In essence, XML query plans allow us to access missing index information for a particular query. While this is valuable, what would be really nice would be the ability to look back on previous production workload to identify all of the missing indexes. This is possible using the sys.dm_db_missing_index DMVs.

SYS.DM_DB_MISSING_INDEX DMVS

As we discussed earlier, when the query optimizer uses a suboptimal query plan, it records the details of the missing indexes that it believes are optimal for the query. In addition to viewing these details for a particular query using the XML plans, we can access these details for all queries^[] since the SQL instance last restarted through the sys.dm_db_missing_index DMVs. There are four DMVs in this group:

^[] Up to 500 missing index groups are maintained by these DMVs.

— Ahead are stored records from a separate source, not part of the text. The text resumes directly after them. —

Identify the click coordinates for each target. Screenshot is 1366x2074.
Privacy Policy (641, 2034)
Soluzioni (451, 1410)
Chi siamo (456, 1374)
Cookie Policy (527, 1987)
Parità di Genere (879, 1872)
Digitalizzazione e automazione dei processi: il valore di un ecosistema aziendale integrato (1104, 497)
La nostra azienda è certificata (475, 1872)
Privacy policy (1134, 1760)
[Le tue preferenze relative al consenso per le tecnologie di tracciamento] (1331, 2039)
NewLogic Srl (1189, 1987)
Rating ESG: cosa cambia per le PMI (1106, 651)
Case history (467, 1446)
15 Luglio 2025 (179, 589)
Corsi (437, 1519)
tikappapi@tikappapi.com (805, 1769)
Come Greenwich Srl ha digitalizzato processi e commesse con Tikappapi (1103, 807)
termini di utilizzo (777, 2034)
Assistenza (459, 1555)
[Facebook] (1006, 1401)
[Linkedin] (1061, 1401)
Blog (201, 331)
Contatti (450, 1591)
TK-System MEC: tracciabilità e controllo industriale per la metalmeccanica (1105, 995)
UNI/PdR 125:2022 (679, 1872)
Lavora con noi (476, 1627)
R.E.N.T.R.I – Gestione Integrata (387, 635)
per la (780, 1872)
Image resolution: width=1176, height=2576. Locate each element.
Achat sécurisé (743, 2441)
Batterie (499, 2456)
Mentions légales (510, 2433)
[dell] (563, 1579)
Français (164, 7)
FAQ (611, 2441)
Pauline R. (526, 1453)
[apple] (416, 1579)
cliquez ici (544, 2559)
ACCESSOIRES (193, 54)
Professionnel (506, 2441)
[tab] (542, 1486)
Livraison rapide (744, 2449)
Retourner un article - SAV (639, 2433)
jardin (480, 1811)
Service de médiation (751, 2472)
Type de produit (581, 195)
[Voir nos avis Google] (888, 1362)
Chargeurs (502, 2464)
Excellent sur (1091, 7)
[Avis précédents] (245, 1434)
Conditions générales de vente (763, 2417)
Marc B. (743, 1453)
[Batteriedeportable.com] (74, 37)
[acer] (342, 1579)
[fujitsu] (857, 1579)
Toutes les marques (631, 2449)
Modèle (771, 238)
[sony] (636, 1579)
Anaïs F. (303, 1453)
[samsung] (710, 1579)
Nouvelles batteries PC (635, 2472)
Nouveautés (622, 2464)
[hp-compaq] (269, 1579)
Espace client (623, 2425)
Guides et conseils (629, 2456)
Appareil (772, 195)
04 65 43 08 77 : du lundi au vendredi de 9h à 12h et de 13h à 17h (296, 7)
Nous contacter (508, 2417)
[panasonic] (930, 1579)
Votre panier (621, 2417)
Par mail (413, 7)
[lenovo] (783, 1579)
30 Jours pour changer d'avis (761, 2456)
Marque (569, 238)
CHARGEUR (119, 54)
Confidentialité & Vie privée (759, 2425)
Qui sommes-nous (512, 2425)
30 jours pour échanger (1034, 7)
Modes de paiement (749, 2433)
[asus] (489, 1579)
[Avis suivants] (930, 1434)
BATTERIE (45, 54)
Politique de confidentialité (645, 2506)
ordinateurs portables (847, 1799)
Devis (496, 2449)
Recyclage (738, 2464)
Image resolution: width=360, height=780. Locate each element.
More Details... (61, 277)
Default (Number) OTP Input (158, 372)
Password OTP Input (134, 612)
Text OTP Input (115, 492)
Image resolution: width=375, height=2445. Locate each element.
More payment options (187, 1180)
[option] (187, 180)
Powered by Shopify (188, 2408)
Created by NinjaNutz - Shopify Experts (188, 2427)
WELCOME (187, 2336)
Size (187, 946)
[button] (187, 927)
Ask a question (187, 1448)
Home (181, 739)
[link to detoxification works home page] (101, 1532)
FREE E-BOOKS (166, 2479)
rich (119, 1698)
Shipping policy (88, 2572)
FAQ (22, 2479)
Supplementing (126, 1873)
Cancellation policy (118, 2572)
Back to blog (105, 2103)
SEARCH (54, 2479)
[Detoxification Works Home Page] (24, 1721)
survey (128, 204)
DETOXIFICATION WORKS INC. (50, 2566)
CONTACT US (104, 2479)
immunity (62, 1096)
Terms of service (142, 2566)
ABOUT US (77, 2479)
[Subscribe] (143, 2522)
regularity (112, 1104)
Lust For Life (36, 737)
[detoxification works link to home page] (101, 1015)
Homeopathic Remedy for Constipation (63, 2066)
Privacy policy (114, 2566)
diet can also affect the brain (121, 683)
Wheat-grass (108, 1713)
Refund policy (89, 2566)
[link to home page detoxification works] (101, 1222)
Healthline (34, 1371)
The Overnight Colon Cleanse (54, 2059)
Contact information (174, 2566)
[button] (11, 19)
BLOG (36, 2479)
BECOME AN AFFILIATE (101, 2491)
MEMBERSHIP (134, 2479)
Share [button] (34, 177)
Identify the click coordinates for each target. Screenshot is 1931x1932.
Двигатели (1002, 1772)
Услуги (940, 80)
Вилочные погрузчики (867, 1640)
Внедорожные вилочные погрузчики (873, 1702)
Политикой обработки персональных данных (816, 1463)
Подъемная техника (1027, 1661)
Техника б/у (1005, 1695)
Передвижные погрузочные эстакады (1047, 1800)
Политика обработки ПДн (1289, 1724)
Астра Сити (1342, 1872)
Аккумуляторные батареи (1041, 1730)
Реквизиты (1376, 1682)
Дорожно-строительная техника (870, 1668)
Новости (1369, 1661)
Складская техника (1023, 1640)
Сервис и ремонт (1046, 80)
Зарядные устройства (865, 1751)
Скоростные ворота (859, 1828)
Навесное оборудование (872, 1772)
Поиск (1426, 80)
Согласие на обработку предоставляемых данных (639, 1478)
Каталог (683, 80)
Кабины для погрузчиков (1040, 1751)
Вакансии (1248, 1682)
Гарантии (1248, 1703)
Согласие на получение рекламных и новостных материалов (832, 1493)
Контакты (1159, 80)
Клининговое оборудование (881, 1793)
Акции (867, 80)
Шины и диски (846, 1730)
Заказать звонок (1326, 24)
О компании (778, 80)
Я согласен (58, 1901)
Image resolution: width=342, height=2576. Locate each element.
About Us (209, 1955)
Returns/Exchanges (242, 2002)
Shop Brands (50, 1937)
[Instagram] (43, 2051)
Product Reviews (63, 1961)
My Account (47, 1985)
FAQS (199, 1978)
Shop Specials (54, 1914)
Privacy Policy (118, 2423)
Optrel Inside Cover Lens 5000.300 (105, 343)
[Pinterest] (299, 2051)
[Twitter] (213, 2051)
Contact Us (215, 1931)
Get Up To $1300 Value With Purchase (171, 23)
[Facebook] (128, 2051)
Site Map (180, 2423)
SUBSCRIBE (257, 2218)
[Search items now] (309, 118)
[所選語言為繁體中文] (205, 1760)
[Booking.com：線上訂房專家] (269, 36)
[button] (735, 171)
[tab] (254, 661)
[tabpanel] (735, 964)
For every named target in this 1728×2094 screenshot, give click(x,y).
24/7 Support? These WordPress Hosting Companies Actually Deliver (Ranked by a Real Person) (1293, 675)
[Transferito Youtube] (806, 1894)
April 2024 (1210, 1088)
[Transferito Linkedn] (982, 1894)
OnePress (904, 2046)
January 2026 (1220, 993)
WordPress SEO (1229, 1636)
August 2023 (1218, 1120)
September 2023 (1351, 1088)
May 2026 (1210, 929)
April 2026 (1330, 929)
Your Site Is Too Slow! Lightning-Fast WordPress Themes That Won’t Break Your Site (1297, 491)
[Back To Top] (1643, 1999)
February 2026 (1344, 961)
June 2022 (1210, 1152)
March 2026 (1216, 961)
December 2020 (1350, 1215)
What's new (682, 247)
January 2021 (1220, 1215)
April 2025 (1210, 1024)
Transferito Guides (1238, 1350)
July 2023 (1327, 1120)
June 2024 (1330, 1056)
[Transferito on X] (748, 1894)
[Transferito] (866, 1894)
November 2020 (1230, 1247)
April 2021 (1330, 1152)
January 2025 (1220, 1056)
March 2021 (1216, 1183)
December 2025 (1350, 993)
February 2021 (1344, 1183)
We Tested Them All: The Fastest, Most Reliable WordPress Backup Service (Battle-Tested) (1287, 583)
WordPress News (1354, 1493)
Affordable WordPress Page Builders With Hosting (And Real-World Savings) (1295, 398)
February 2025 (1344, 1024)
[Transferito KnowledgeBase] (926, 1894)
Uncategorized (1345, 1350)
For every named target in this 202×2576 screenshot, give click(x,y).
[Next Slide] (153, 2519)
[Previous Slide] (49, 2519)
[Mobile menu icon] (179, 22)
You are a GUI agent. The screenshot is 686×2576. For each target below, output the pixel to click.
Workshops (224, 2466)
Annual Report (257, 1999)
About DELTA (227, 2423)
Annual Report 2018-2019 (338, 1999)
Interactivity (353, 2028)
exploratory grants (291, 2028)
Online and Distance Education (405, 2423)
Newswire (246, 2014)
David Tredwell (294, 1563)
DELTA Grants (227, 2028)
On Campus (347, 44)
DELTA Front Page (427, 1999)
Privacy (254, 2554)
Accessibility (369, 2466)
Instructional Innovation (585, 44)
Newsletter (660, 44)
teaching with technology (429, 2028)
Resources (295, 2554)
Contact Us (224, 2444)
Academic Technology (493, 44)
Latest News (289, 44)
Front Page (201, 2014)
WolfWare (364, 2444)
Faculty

sys.dm_db_missing_index_details—This DMV returns one record for each missing index and contains columns for suggested key and included columns. Each missing index is identified with an index_handle.
sys.dm_db_missing_index_groups—This DMV acts as a mapping between sys.dm_db_missing_index_details and sys.dm_db_missing_index_group_stats. It contains two columns: index_handle and group_handle.
sys.dm_db_missing_index_group_stats—Each time the same index is identified by the query optimizer as missing, its potential value grows. This DMV stores the accumulated statistics on the index's potential value. Identified with group_handle, the accumulated stats can be traced back to the details of the missing index via the sys.dm_db_missing_index_groups DMV.
sys.dm_db_missing_index_columns—This dynamic management function takes an index_handle as a parameter and returns the missing index's columns in a table format with a column indicating the suggested index column type.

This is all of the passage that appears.